Article excerpts from a forthcoming book – 99 Articles on the GDPR
Summary: Yes through business-to-business agreements that state necessary steps and consequences for non-compliance to the GDPR.
- Partnerships put organizations at risk due to non-compliant data transfers
- Take care in accepting PII data from partners
- EU personal data should be protected through agreements and compliance requests with partners
Partnership strategy comes in forms that are not always readily agreed upon nor controlled by both parties. One such nuance in strategy is regulation. It’s not to say that regulation cannot be accounted for but extra-territorial compliance by a partner may at times be proffered in good faith. While an organization may not have to comply with laws of another country, the partner may fall under such jurisdiction. For example, if a U.S. organization is required to be GDPR compliant and has a business relationship with an E.U. organization, the E.U. organization can be told to stop doing business with the U.S. organization if it fails to regulate adequately.

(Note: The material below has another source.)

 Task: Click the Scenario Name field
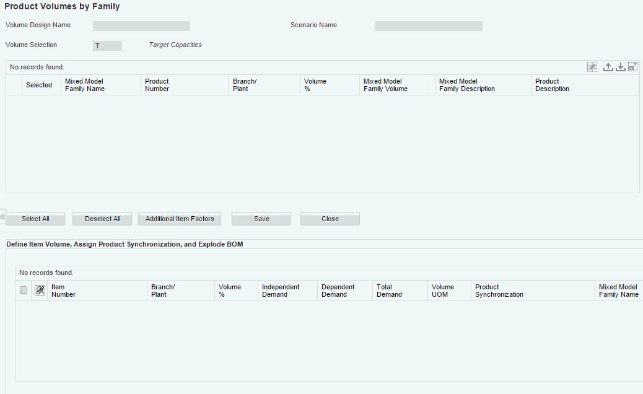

This failure means a company with limited customer privacy controls runs the risk of compromising important international business relationships.
From a regulatory standpoint, data protection authorities (DPA) will enforce data security practices and complaints made against violators. These authorities can hand out significant fines for violations (up to 4% of a company’s total worldwide revenue) or enact processes to stop business activities altogether. The repercussions to a partner can be minimal but may also effect its entire business model.
To this end, as data is being transferred, organizations should be careful when accepting PII data from their partners. To keep it simple, data that is being transferred should have all GDPR policy and controls regardless of the data is in-house or transferred between organizations. Even if the partner has permissions and has performed all the GDPR required steps, an organization, as a separate entity, still needs to get the same permissions and offer the same options to data subjects independent of the partner. A robust data sharing agreement can lessen the impact, but organizations should still do their due diligence. At the very least, it should identify which fields contain PII and which records have to be anonymized at the E.U. citizen’s request.
Partnerships are part of the lifeblood of technology success.
Business outcomes are made possible by understanding the process and technology of partners while also understanding how users’ data can be a liability if security and compliance are not placed at a premium to be GDPR compliant. As an organization, it’s best to put terms into contracts with suppliers and partners that cover risks — or at least their liability for them. For example, a business receiving personal data will seek contractual terms that guarantee all personal data has been obtained and processed lawfully (which, for a GDPR-compliant business will mean “lawfully” in terms of the GDPR). The GDPR impacts every business dealing with clients from the E.U., not only companies based in the E.U., so the appropriate safeguards should be in place to send and receive transfer of personal data to be rules on the international transfer of data, inter-business contractual arrangements and the natural adoption by multinational businesses of the toughest regulations.